Researchers working with recombinant nuoK may encounter several technical challenges:

• Low expression levels:

  • Optimize codon usage for expression host

  • Test different promoter systems (T7, tac, araBAD)

  • Evaluate expression at lower temperatures (16-20°C)

  • Consider fusion partners to enhance solubility (MBP, SUMO)

• Protein toxicity to expression host:

  • Use tightly regulated expression systems

  • Employ bacterial strains designed for toxic protein expression (C41/C43)

  • Test auto-induction media for gentler expression

  • Consider cell-free expression systems

• Inclusion body formation:

  • Modify extraction buffers with mild detergents

  • Optimize membrane protein solubilization conditions

  • Explore different detergents for solubilization

  • Establish protocols for refolding from inclusion bodies if necessary

• Protein degradation:

  • Include protease inhibitors during purification

  • Optimize buffer conditions (pH, salt concentration)
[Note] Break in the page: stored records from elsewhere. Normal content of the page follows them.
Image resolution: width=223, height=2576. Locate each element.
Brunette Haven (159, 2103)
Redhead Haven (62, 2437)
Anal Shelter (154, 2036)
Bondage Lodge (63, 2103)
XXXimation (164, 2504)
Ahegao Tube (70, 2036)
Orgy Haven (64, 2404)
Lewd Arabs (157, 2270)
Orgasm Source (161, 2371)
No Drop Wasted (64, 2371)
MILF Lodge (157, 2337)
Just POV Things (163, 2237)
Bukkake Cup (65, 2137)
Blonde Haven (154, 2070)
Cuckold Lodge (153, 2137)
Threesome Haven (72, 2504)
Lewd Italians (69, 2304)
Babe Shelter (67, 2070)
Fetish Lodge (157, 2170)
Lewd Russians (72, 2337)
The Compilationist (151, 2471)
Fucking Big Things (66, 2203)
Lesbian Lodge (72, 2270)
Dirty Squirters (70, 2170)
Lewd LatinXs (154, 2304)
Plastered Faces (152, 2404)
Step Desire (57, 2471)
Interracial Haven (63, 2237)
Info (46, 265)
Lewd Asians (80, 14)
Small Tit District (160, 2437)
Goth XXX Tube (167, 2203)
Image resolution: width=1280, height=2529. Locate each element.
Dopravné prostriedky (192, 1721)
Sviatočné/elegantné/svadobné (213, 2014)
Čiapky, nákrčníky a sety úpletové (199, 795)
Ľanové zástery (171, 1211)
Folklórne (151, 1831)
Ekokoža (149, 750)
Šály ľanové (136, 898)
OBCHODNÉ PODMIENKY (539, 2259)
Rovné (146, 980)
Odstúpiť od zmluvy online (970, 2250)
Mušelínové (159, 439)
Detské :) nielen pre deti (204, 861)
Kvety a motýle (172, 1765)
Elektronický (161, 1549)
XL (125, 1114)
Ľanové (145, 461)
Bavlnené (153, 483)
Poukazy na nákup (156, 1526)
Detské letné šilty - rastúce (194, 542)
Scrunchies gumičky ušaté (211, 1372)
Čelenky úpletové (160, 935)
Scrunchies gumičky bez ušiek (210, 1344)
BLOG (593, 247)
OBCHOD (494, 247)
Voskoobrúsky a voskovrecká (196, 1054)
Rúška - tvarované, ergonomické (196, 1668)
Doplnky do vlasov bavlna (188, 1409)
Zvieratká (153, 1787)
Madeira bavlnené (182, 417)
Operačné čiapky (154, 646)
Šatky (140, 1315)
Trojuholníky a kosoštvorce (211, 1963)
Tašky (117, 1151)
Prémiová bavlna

  • Test different E. coli strains lacking specific proteases

  • Process samples at 4°C and minimize handling time

• Poor yield after purification:

  • Optimize purification conditions based on the 90% purity standard achieved for similar proteins

  • Consider batch purification rather than column for initial capture

  • Explore different detergents or detergent concentrations

  • Test various elution conditions for affinity chromatography

What methods are available for assessing the integrity and activity of purified recombinant nuoK?

Assessment of integrity and activity for purified recombinant nuoK requires multiple complementary approaches:

• Physical integrity assessment:

  • SDS-PAGE with appropriate gel percentage (15-20%) for small membrane proteins

  • Native PAGE to evaluate oligomeric state

  • Size exclusion chromatography to assess aggregation state

  • Dynamic light scattering for homogeneity analysis

• Structural integrity:

  • Circular dichroism spectroscopy to evaluate secondary structure

  • Fluorescence spectroscopy to assess tertiary structure

  • Thermal shift assays to determine stability under various conditions

  • Limited proteolysis to probe for correctly folded conformations

• Functional assessment:

  • Reconstitution into liposomes with other Complex I components

  • NADH oxidation assays in reconstituted systems

  • Proton pumping assays using pH-sensitive fluorescent dyes

  • Binding assays with known interaction partners from Complex I

• Storage stability:

  • Monitor protein stability over time under recommended storage conditions

  • Assess effects of freeze-thaw cycles

  • Evaluate protective effects of additives like trehalose (6%) as used for similar proteins

  • Test stability at different temperatures (-20°C vs. -80°C)

Maintaining protein quality above 90% purity, as achieved with similar proteins , should be the standard for recombinant nuoK preparations used in research applications.